In 1967 the first big memorial monument was inaugurated and in the 90s the first information boars were set up.


The National Exhibitions

Since 1960 the so-called "national exhibitions" are located in the former concentration camp Auschwitz I. Most of them were renewed from time to time, for example those of Belgium, France, Netherlands, Slovakia, Czech Republic and the former Soviet Union. The German exhibition which was made by the former GDR has not been renewed since then.

The first national exhibition of the Soviet Union was opened in 1961 and renewed in 1977 and 1985. In 2003 the Russion organizing committee suggested to present a completely new exhibition. The Soviet part of the museum was closed, but the reopening was delayed as there were differences in the questions of the territorial situation of the Soviet Union between 1939 and 1941. The question of the territories of the Baltic countries, the Eastern Poland and parts of Rumania could not be solved.

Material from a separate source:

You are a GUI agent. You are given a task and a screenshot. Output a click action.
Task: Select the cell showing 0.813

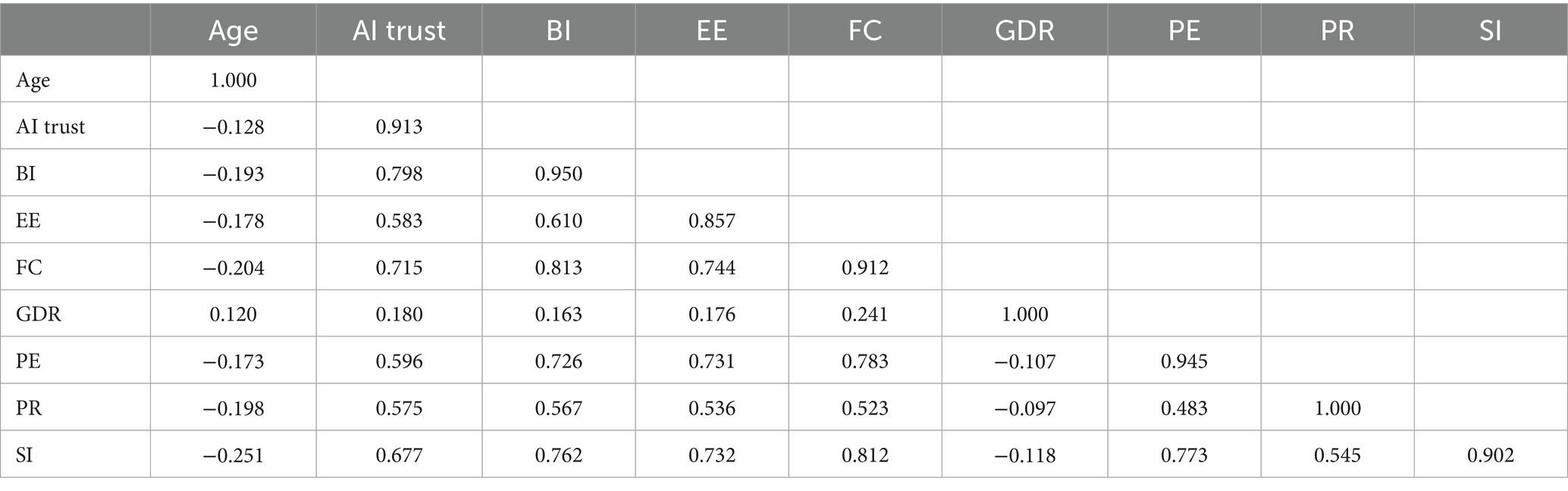[x=558, y=267]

In 1978 Austria opened it's exhibition, presenting itself as a victim of national socialism. This onesided view motivated the Austrian political scientist Andreas Maislinger to work in the museum within the Action Reconciliation Service for Peace (ARSP) in 1980/81. Later he founded the Austrian Holocaust Memorial Service. The Austrian federal president Rudolf Kirchschläger had advised Maislinge, that as a young Austrian he does not need to atone anything in Auschwitz. Due to this disapproving attitude of the official Austrian representation, the Austrian Holocaust Memorial Service could not be launched before September 1992.